When you die, any assets that are held in your Texas estate will likely be subject to probate. This may be true even if those items are accounted for in a pour-over will. You are allowed to appoint a person to represent your interests during probate, and there are several variables to consider before choosing an executor.
Is this person up to the task?
During the probate process, your executor will need to inventory your assets, handle creditor claims and ensure that assets are distributed according to your instructions. Therefore, your executor will need to have adequate people skills and show an ability to pay attention to details. If you don’t have anyone who you trust to serve as an executor, an estate planning attorney may be willing to serve in this role.
Don’t hesitate to name alternate representatives
At some point after your will is executed, your designated representative may decide to renege on his or her promise to help settle your affairs. It is also possible that this person won’t be mentally fit to be an executor at the time of your death. Finally, there is a chance that a named executor will pass before you do.

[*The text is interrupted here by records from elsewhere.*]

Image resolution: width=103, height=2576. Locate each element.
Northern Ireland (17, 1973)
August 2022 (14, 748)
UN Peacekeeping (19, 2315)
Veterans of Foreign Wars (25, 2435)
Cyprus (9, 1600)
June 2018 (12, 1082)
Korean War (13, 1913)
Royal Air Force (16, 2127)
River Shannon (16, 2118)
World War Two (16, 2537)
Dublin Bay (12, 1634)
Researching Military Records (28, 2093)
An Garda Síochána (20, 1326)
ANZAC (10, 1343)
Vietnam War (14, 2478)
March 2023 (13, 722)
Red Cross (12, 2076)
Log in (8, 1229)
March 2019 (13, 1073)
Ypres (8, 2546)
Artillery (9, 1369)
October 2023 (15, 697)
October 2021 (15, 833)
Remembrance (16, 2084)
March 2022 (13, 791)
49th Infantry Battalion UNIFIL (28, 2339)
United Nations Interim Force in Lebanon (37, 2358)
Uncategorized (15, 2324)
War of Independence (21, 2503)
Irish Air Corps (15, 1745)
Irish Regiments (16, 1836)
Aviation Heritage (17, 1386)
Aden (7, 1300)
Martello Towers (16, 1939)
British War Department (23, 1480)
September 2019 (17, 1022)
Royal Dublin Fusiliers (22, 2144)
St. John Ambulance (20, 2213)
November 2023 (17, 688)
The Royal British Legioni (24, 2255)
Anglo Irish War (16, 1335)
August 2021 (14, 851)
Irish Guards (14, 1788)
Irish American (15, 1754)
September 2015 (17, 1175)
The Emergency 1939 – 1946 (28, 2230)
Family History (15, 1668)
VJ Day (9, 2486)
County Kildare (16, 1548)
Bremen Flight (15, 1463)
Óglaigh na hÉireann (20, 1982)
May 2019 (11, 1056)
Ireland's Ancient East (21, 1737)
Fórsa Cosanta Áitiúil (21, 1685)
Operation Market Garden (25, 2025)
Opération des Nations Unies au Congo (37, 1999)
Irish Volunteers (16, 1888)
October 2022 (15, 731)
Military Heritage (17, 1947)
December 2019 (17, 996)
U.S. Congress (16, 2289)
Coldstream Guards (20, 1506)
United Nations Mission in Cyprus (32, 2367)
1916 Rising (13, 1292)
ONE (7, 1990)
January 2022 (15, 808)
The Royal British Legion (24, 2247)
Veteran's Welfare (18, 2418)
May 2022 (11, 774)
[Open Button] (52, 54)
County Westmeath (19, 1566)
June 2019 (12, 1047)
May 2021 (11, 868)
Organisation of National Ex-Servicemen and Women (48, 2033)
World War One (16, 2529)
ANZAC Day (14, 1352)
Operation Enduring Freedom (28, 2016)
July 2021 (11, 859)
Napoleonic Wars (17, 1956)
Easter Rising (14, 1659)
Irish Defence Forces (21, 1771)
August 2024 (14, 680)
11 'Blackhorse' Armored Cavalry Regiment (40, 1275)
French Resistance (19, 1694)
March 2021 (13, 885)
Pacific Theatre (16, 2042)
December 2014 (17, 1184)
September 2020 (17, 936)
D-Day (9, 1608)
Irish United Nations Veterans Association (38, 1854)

By naming an alternate, you minimize the risk that a judge may ultimately have to choose a representative on your estate’s behalf.
Your representative should understand your final wishes
Ideally, the person who represents your estate will be someone who has a clear understanding of your estate planning goals. Therefore, you may want to choose a close friend, spouse or someone with whom you have a longstanding relationship. It is also a good idea to have estate planning conversations with this person on a regular basis to ensure that your wishes are clearly understood.
An attorney may be able to help you create a will, trust or other estate plan document. This person might also review any estate plan documents that you have created to ensure that they comply with state law.